Local History

The land on which West Midwood was built was once part of the extensive Flatbush holdings of the Lott family. The Lotts traced their origins back to Peter Lott, who migrated to Flatbush from Holland in 1652 when Flatbush (or Vlachtebos, as the Dutch called it) was a Dutch farming town.

West Midwood was named after the circular patch of woods that stood long ago at the center of southern Brooklyn. Located between Foster Avenue and Avenue H and between Coney Island Avenue and the Q/B subway line within the larger Brooklyn community of Flatbush, it is in many ways like a small town. From 1904-1908, our homes were constructed in the western-most portion of the Germania Real Estate and Improvement Company’s vast housing development, which extended from Flatbush Avenue to Coney Island Avenue. The developers advertised the new neighborhoods as “country living in the city,” which West Midwood truly evokes with its tree-lined streets and graceful Victorian-era frame houses. Most of our street trees—mainly London Planes and maples – are now 100 years old.

When the community was first developed, the Avenue H train station was named Hawthorne Road and was the last stop on the line. (The station is now in the process of being landmarked and restored.) Many passengers stayed overnight at the Oak Hotel on Avenue H before proceeding by horse coach to the biggest entertainment and racetrack resort in the world: Coney Island-Brighton Beach.

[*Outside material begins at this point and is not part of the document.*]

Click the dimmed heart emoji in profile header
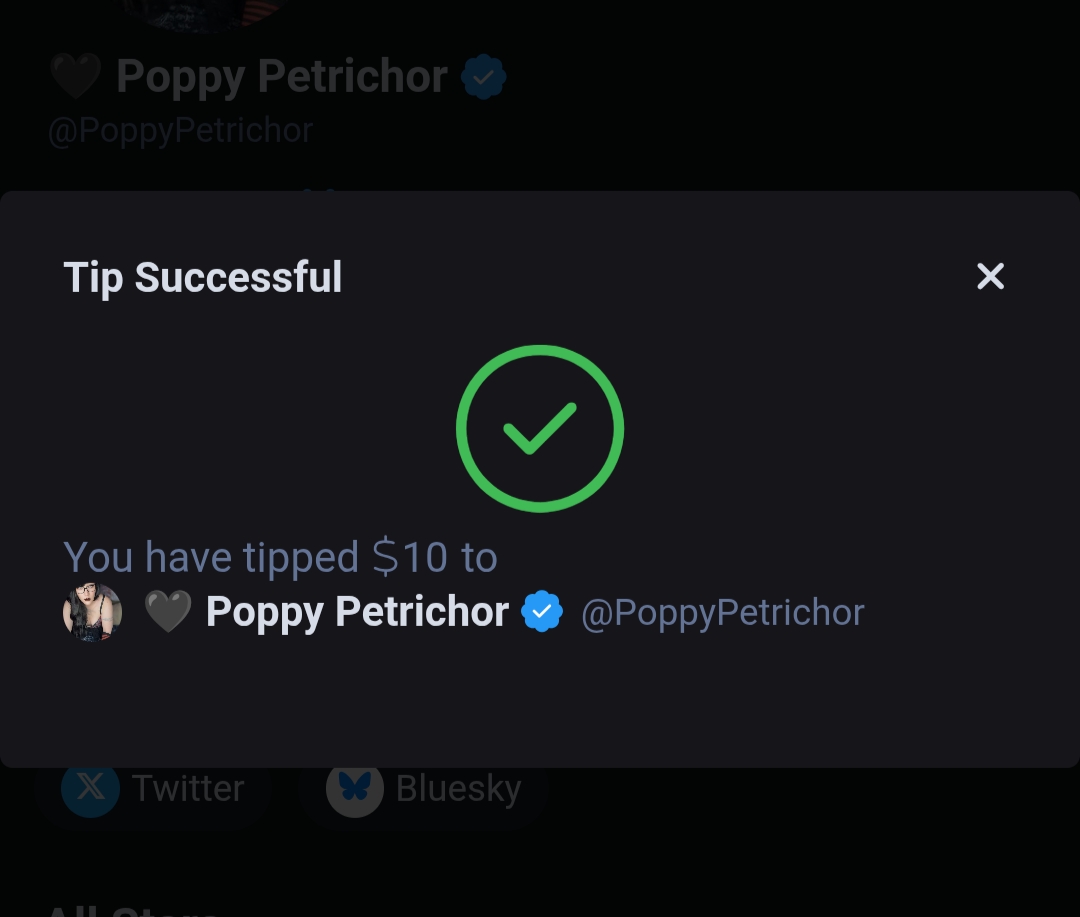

In keeping with West Midwood’s small-town character, modern-day residents host such annual or periodic events as a Progressive Dinner, a neighborhood yard sale, a children’s parade on Halloween, and a summer block party. New residents to the neighborhood are visited by the official welcoming committee and are invited to join West Midwood’s Community Association, which dates back to the neighborhood’s earliest years.

Sources and related links
The source for much of the information in this brief history is Nedda C. Allbray’s Flatbush, The Heart of Brooklyn (Arcadia Publishing, 2004).

Also see www.rapidtransit.com/net/thirdrail/9912/index.htm for an article (with photos from 1906) on the history of the train station at Avenue H.

The photo and caption that follow are from www.hometown.aol.com/WestMidwoodhx/MyHomePage/Index.html

1903 photo of Argyle Road and Westminster Road From Glenwood Road to Ave H
Glenwood Road, looking due south, between Argyle Road on the left and Westminster Road on the right. Notice what appears to be a billboard erected on the east side of Westminster Road, facing what would have been rail traffic on Coney Island Avenue, no doubt advertising the homes then being built here. One can make out what appears to be a small shed midway up the block on Argyle Road. There appear to be 4 houses built close to the Brighton Rail Road line before the rails were submerged in a cut. The thick trees in the distance are in the wooded-but-soon-to-be-developed neighborhood of Fiske Terrace. The developer wrote of this photo “Easterly sector of South Midwood. Photo is taken from Avenue G (Glenwood Road) at 12th Street looking southwest. On this section we broke ground the day before election day in 1903 and in less than a year we had built 40 two-family houses and sold all of them in a total of 15 months from date of breaking ground. The enterprise was conducted with other developments in Flatbush and constituted possibly 50% of our business during the year.